#### [WHAT IS BEING ASKED]
All entries below must be written out verbatim, and the images must be dropped.

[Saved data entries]
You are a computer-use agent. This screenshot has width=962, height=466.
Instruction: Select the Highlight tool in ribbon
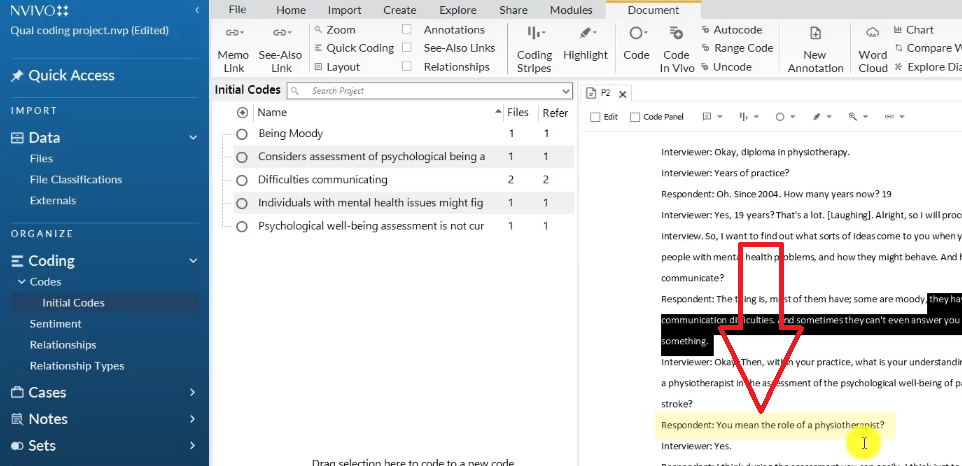(585, 34)
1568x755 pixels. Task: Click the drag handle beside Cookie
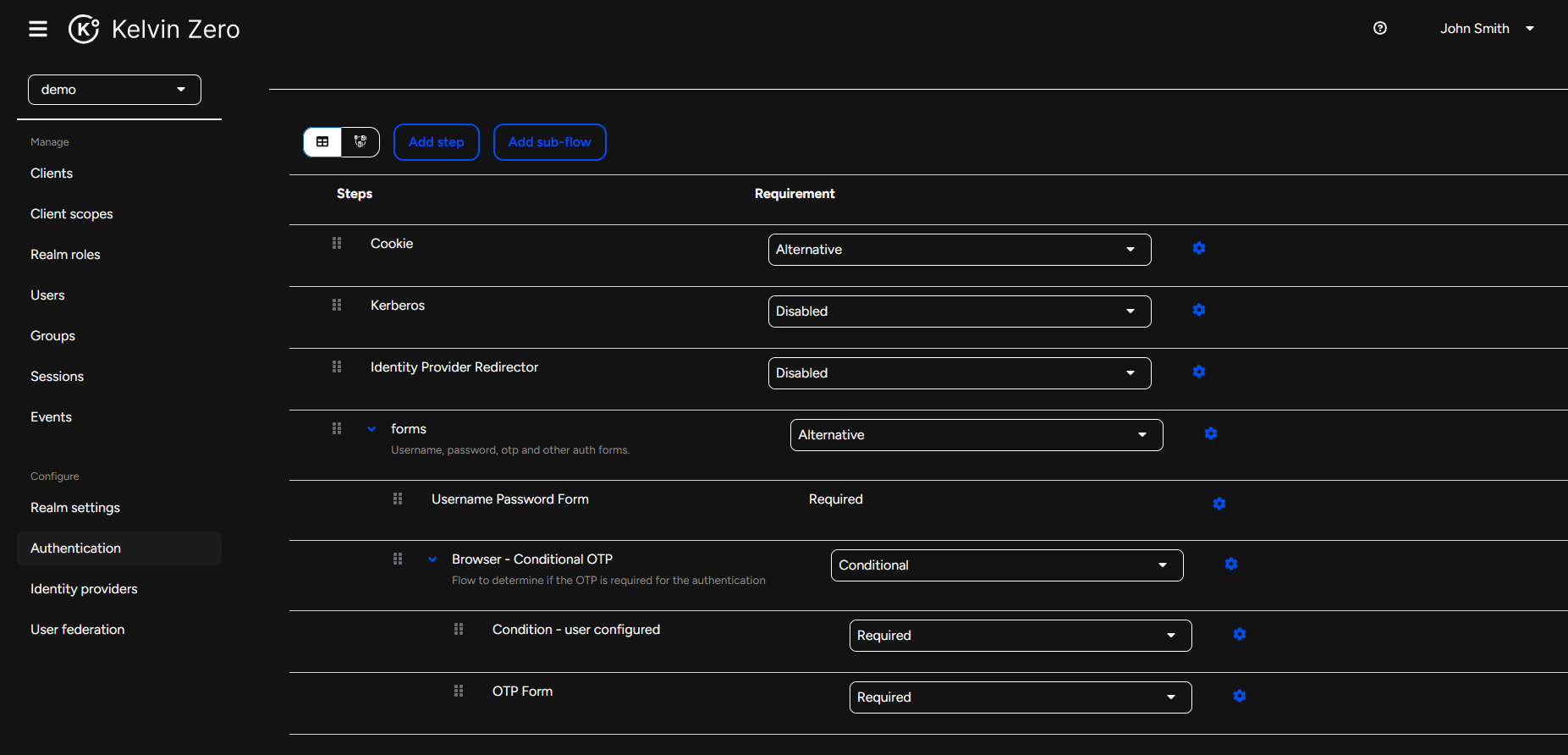point(337,243)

#### [TASK RESULT]
You are a computer-use agent. This screenshot has width=962, height=466.
Instruction: Select the Highlight tool in ribbon
(585, 34)
1568x755 pixels. Task: Click the drag handle beside Cookie
point(337,243)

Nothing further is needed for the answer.